BEGIN Exercise material

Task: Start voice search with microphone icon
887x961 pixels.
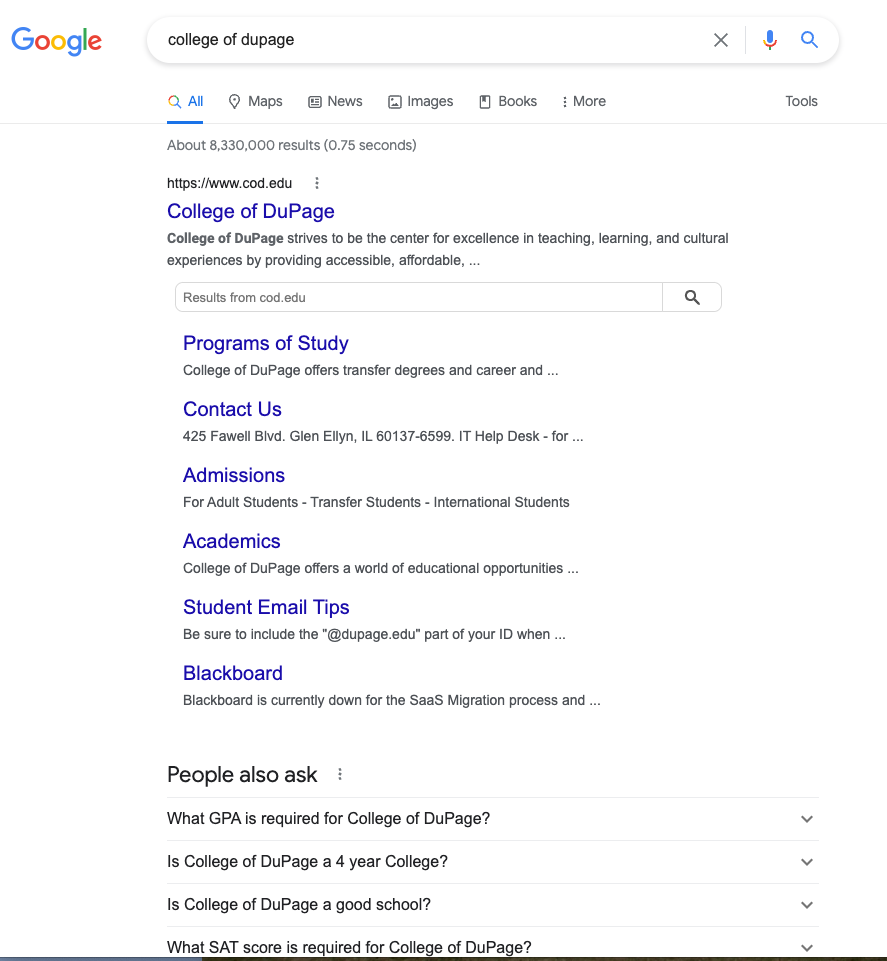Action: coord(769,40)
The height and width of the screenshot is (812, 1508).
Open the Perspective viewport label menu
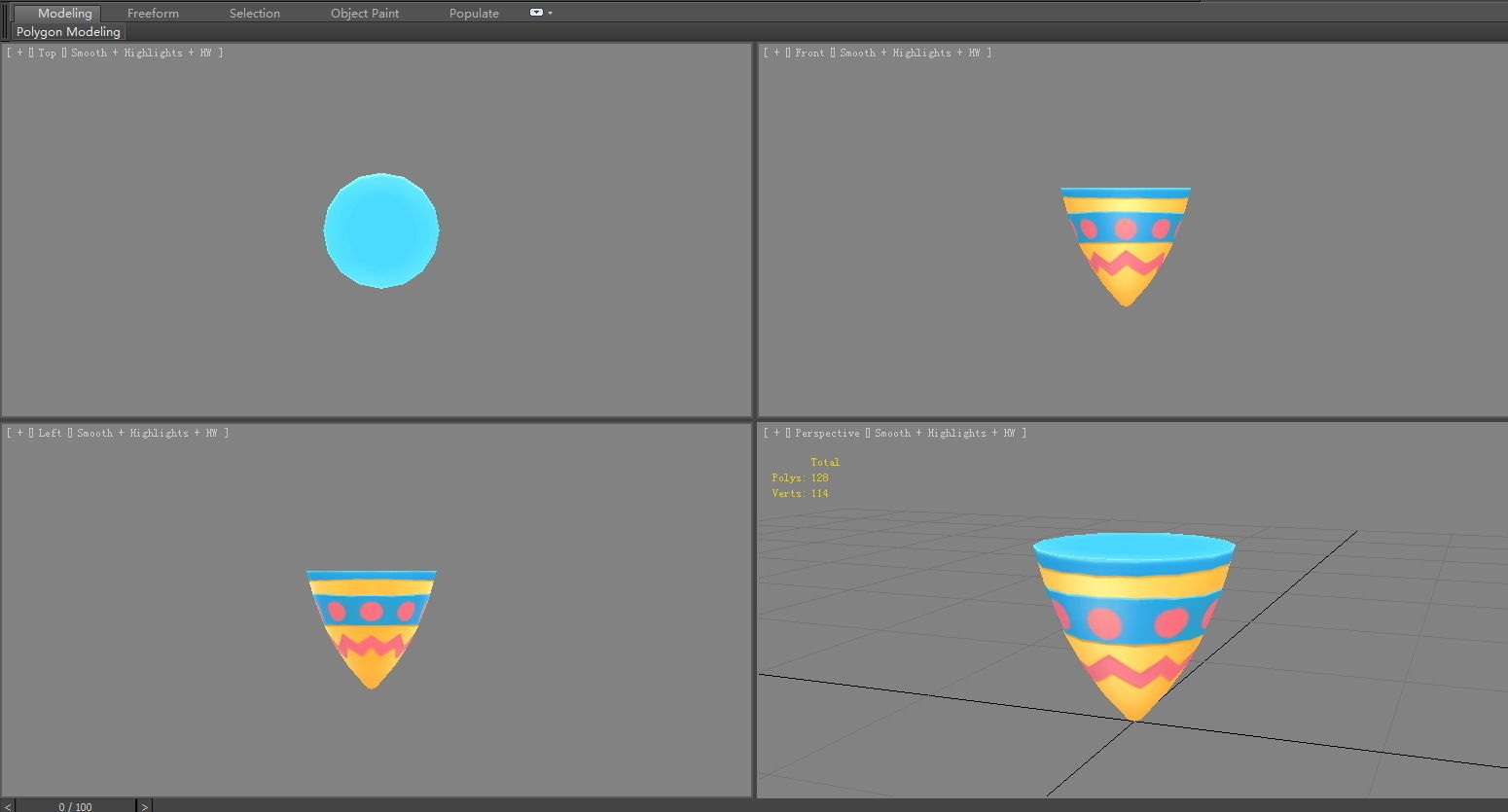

END Exercise material
BEGIN Exercise material

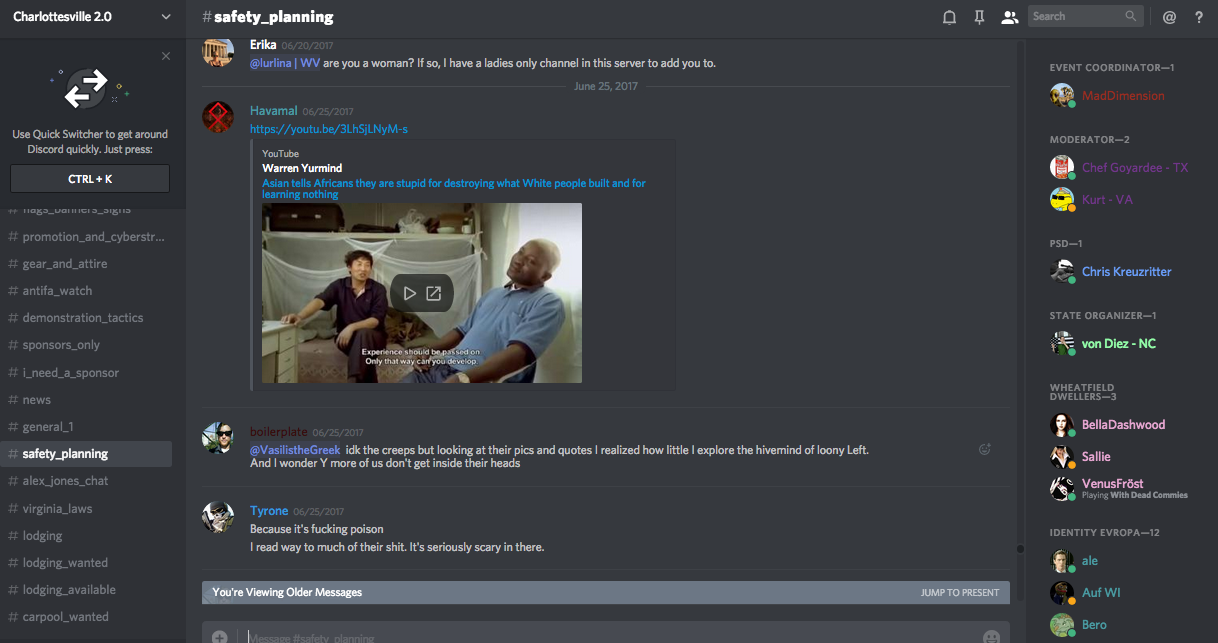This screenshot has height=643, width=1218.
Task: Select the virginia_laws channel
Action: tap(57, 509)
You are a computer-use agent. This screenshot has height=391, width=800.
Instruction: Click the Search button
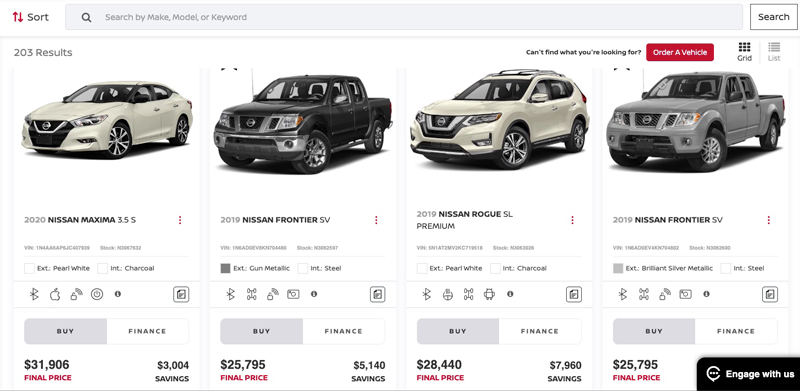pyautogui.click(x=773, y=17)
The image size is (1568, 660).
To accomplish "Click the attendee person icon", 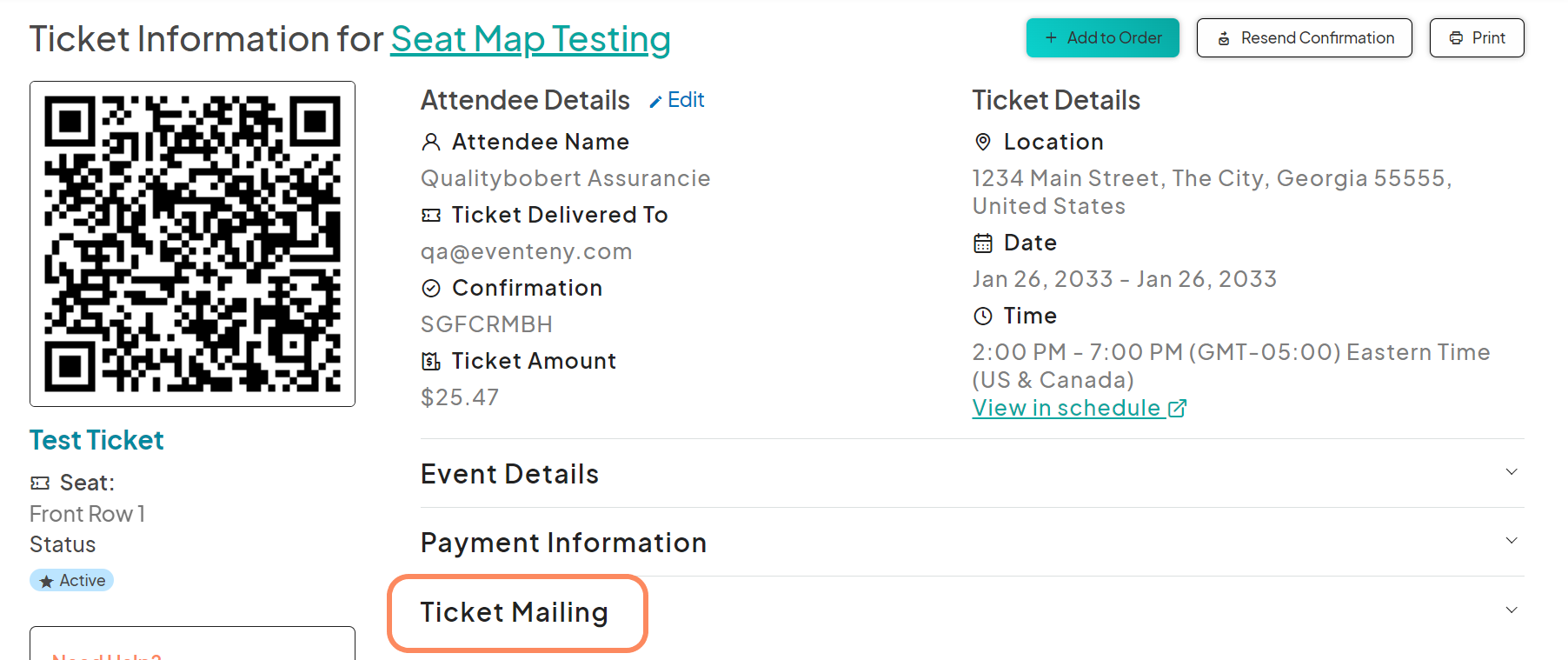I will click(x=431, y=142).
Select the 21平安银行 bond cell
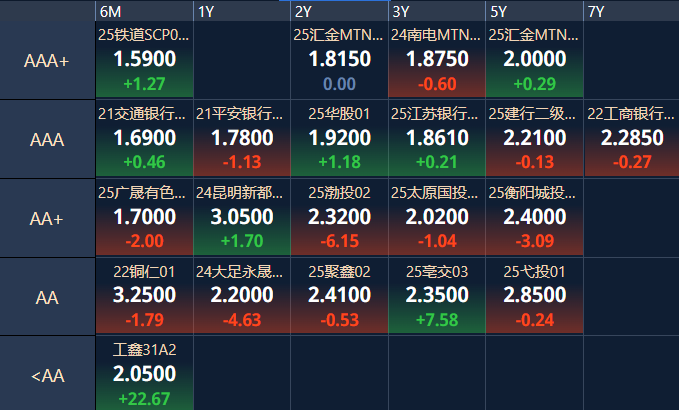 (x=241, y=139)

END Exercise material
BEGIN Exercise material

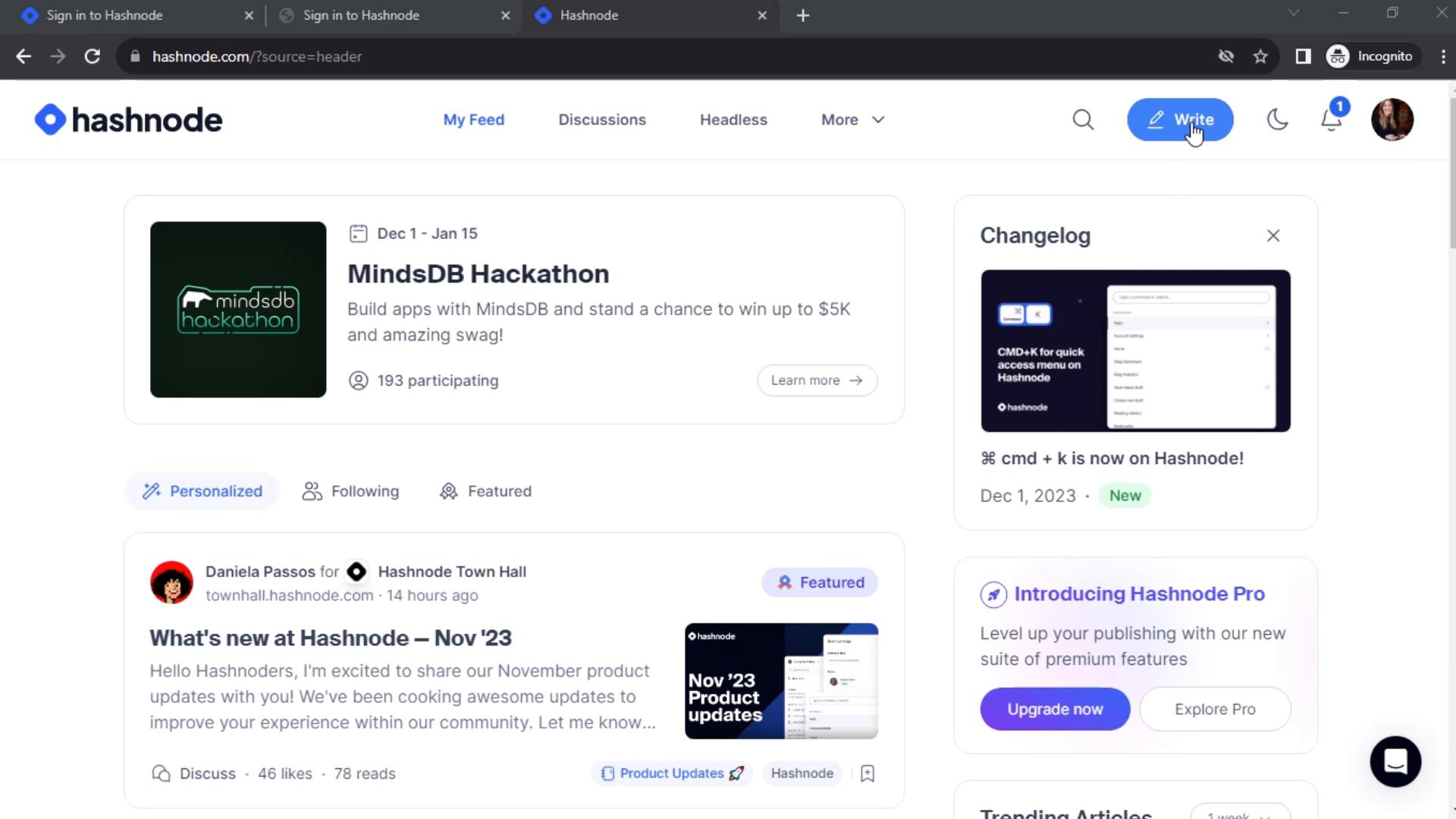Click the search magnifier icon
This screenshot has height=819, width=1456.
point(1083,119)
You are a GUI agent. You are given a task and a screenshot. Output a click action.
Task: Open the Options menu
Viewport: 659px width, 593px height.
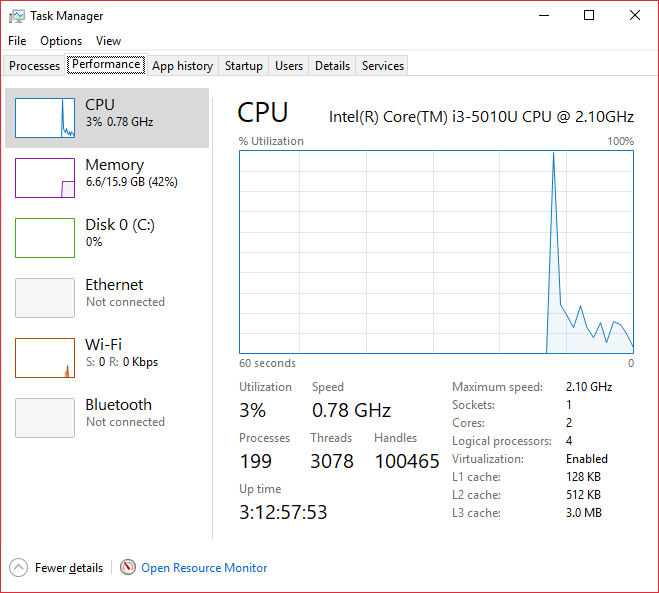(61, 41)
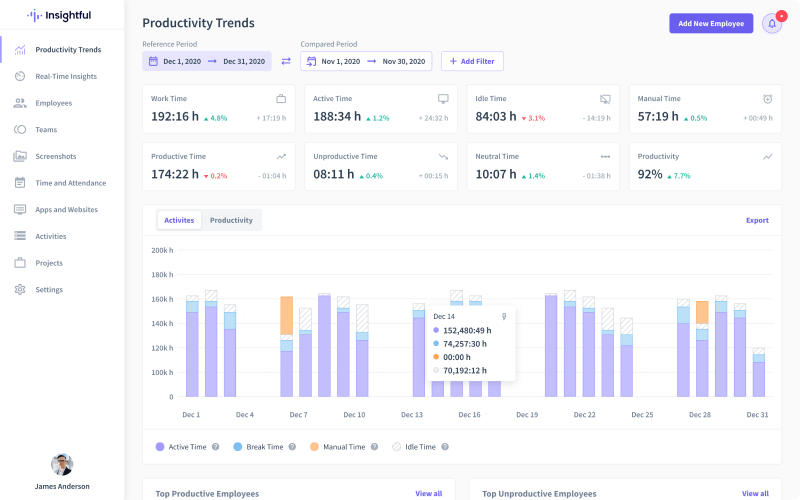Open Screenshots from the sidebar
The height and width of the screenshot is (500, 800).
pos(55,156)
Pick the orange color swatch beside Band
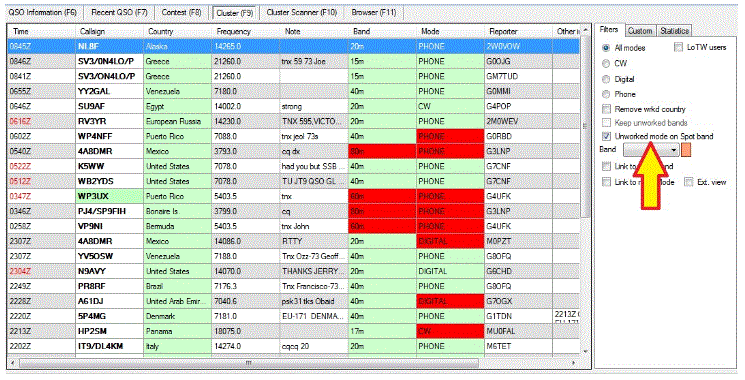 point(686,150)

END Exercise material

> **Brief**:
Scan the records above for the word "agent". Show each line in which it appears.

> **Answer to the problem**:
You are a computer-use agent. This screenshot has height=391, width=800.
You are a GUI agent. You are given a task and a screenshot. Output a click action.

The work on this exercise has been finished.